--- Problem to work on ---
Render the part of the items that opens with the line containing "1367x896 pixels. At" and closes at the end of the items as a two-column CSV with the headers item_text and answer. Give one row per item, put each value in a single quoted field with line breaks turned into spaces, and leave the pictures out.

(begin)

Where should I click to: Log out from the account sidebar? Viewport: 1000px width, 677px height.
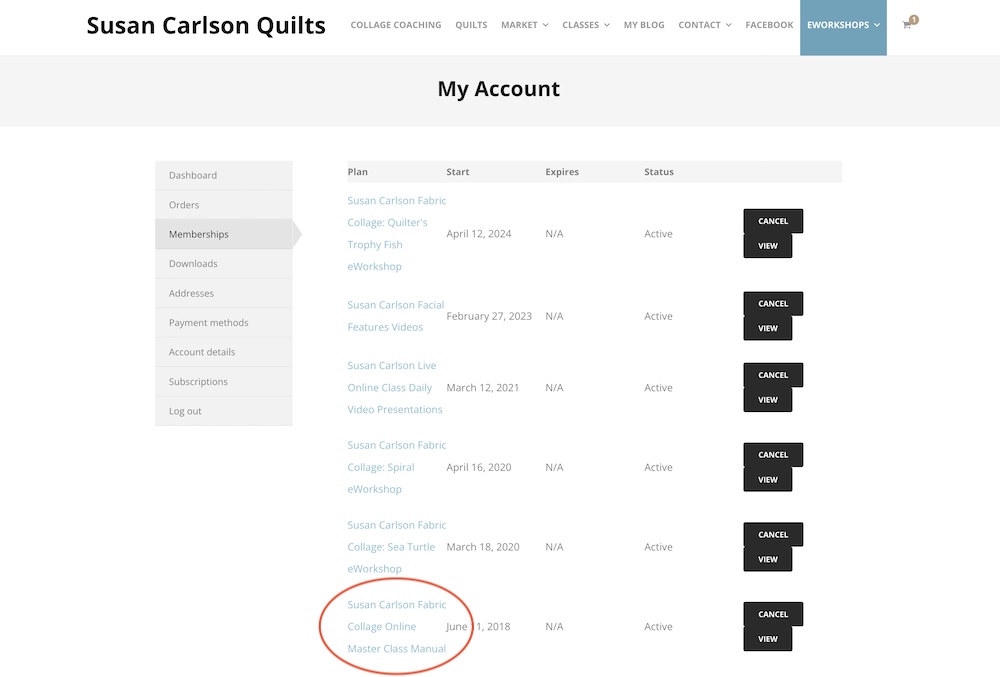pos(185,411)
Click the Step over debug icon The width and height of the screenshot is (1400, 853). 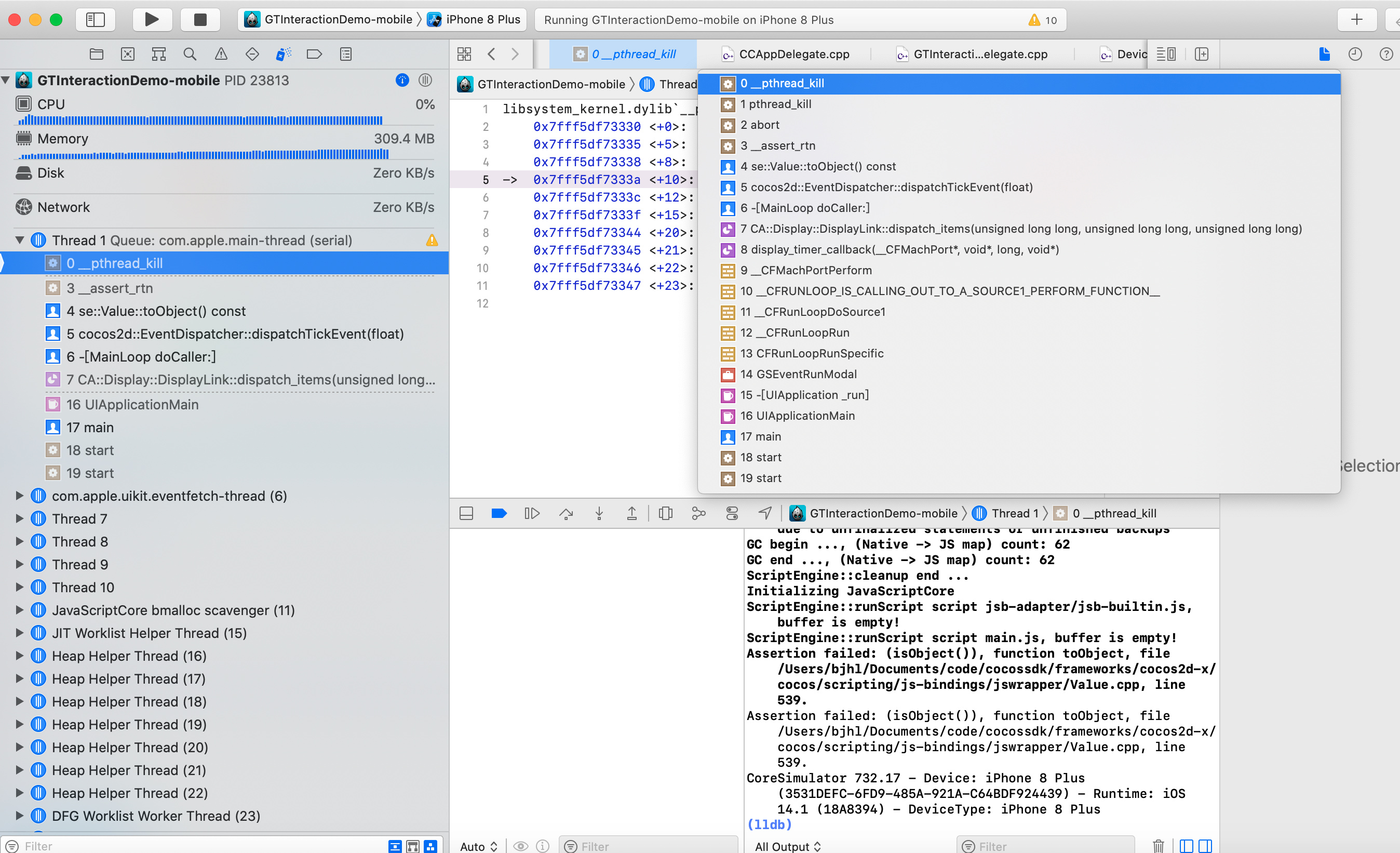coord(566,513)
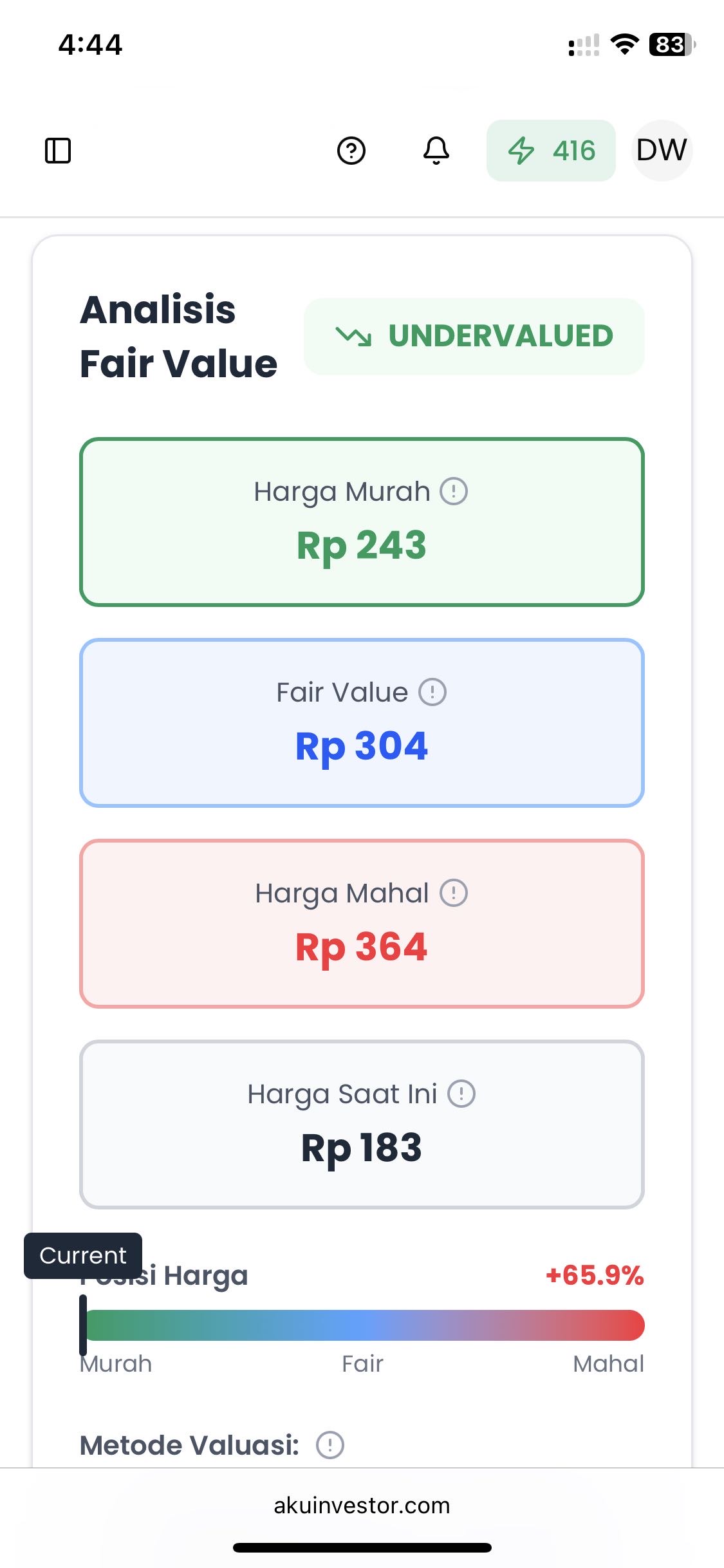The image size is (724, 1568).
Task: Tap the info icon beside Harga Murah
Action: 454,492
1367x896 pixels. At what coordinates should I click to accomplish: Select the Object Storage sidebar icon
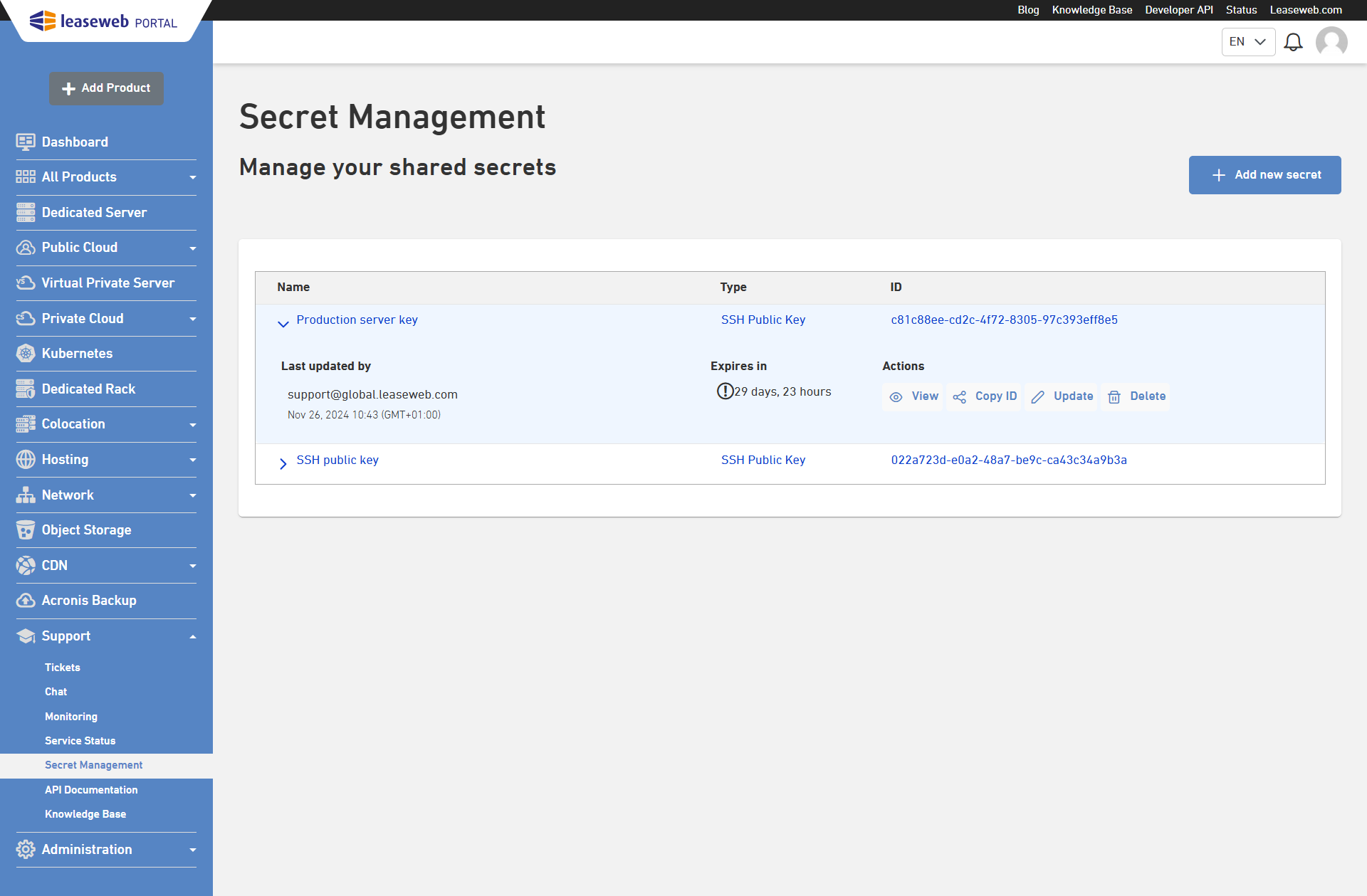26,529
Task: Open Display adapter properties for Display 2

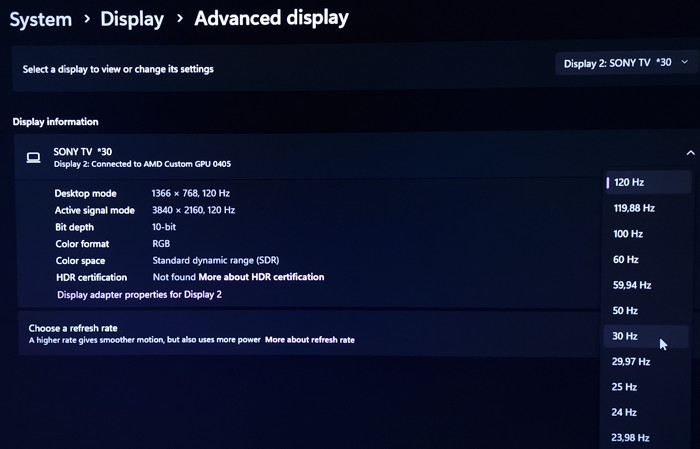Action: [139, 295]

(end)

--- Finished task ---
item_text,answer
"1367x896 pixels. At what coordinates should I click to accomplish: Select the Object Storage sidebar icon","26,529"
"Task: Open Display adapter properties for Display 2","Action: [139, 295]"